Nos aposentos imperiais, quilos e mais quilos de papéis rabiscados espalhados por todos os cantos criaram uma decoração excêntrica, digna dos quartos dos estudiosos excêntricos da Ordem dos Magos, agora nas garras do leão, o leal servo do grifo vermelho de Alexandre.

Bufando enquanto deitada sobre uma suntuosa cama coberta por papeis, Triss fritava seus neurônios em busca do próximo passo a ser dado. E ele veio como um raio. Era óbvio demais. A monarca de cabelo cinza prateado espantou-se por demorar tanto em bolar algo tão simples.

— Vou delegar essa porcaria para meus conselheiros sabichões resolverem entre eles — disse entusiasmada, enterrando o rosto no travesseiro que agarrava com afinco.

Estava na hora de reunir o conselho. Triss levantou-se da cama num impulso. Ignorando o amassado em suas vestes ela destrancou a porta e chamou os guardas montando vigila em frente aos seus aposentos.

— Procurem os conselheiros e os ordene a me encontrar no Salão do Lince.

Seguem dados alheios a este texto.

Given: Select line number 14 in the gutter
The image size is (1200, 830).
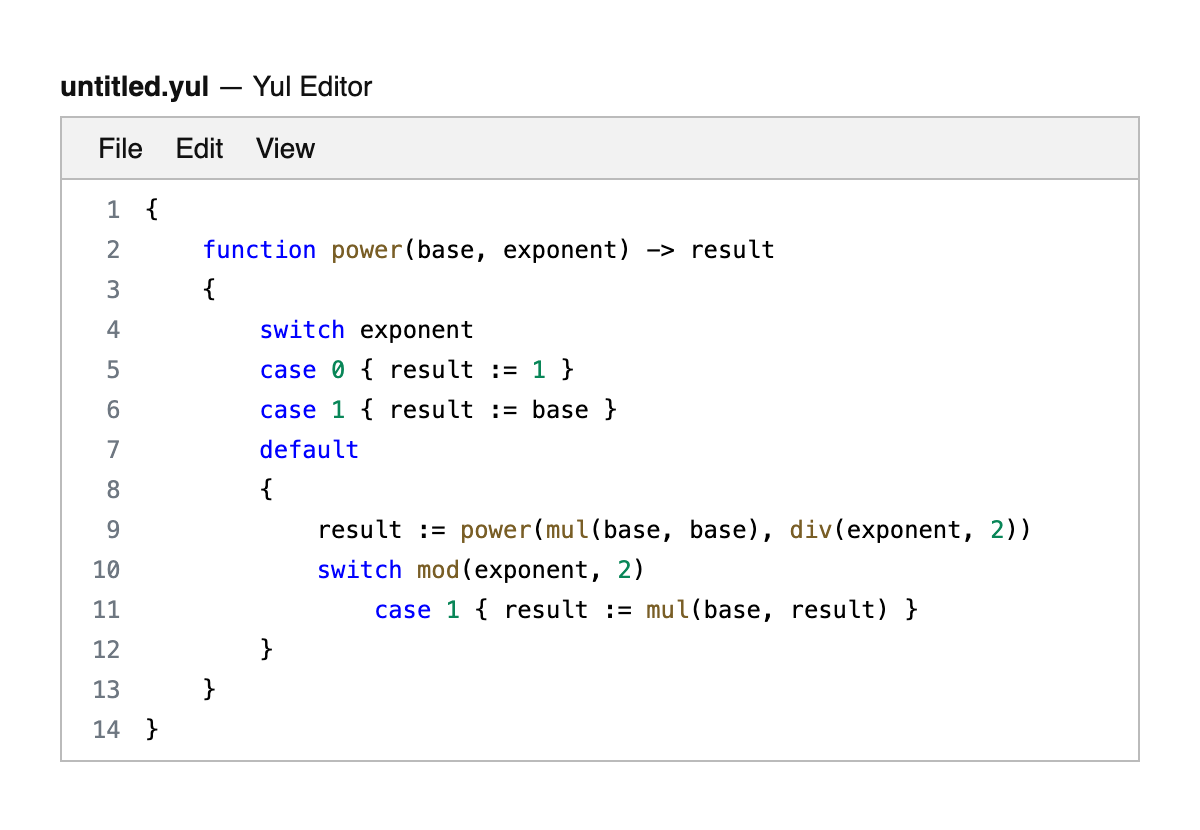Looking at the screenshot, I should [x=106, y=730].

Sem proferir um ruído sequer, eles curvaram em respeito, levantaram e partiram em busca das figuras requisitadas. Triss não ficaria mais trancafiada naquele cômodo. Devia ter pedido para eles buscarem alguém para limpar minha bagunça, deixando tal devaneio para trás, a imperadora pôs-se a percorrer o palácio de Lincevall num passo que exalava uma nova motivação: jogar sua responsabilidade para terceiros.

Como o quarto imperial ficava nos fundos do palácio, Triss chegaria pela pelos fundos do salão, por um acesso exclusivo da monarca vigente. Próxima do destino ela já avistava a traseira cinzenta da estátua de um grande lince sentado olhando em direção à entrada frontal do salão. Atrás dele, o caminho por que Triss viera dividia-se em duas escadarias descendo rente a cada flanco da estátua com quatro metros de altura e de comprimento, contabilizando a cauda virada à direita, rente à escadaria por onde ela descia.

Triss desceu o último degrau e pôs os pés no Salão do Lince, um cômodo espaçoso, decorado nas cores azul e cinza do antigo reino cujos símbolos ainda decoravam o ambiente. Diversas bandeiras e estandartes portavam o felino cinzento num fundo azul.

Ela ignorou seu trono e foi sentar-se no meio da longa mesa retangular disposta no centro do salão, para assim ouvir os demais integrantes com facilidade. Os dois guardas presentes, como de costume, vieram e retiraram as cadeiras ao lado dela para que eles permanecessem em pé, protegendo a soberana de qualquer ameaça.

O olhar âmbar e pesaroso de Triss mirou a ponta direita da superfície, onde Tricia, sua feiticeira costumava ficar até Edmundo, o antigo capitão da guarda, assassiná-la. O traidor costumava sentar na ponta esquerda, onde Triss encarou enojada para o assento vazio.

O primeiro integrante chegou.

Um leve ranger metálico cativou a atenção dos presentes para acompanharem as duas chapas de madeira da porta se abrirem graciosas para o interior do salão. A criatura vestia um sobretudo preto-carvão que estendia-se até os joelhos e, por baixo, Triss pôde ver uma camiseta de couro resistente. Apesar da fartura de tecido, a constituição avantajada da figura transpirava por baixo das camadas, porém, não rivalizava com a do irmão. Entretanto a figura gabava-se por ser mais belo que Eric, graças ao cabelo negro que roçava em seus ombros.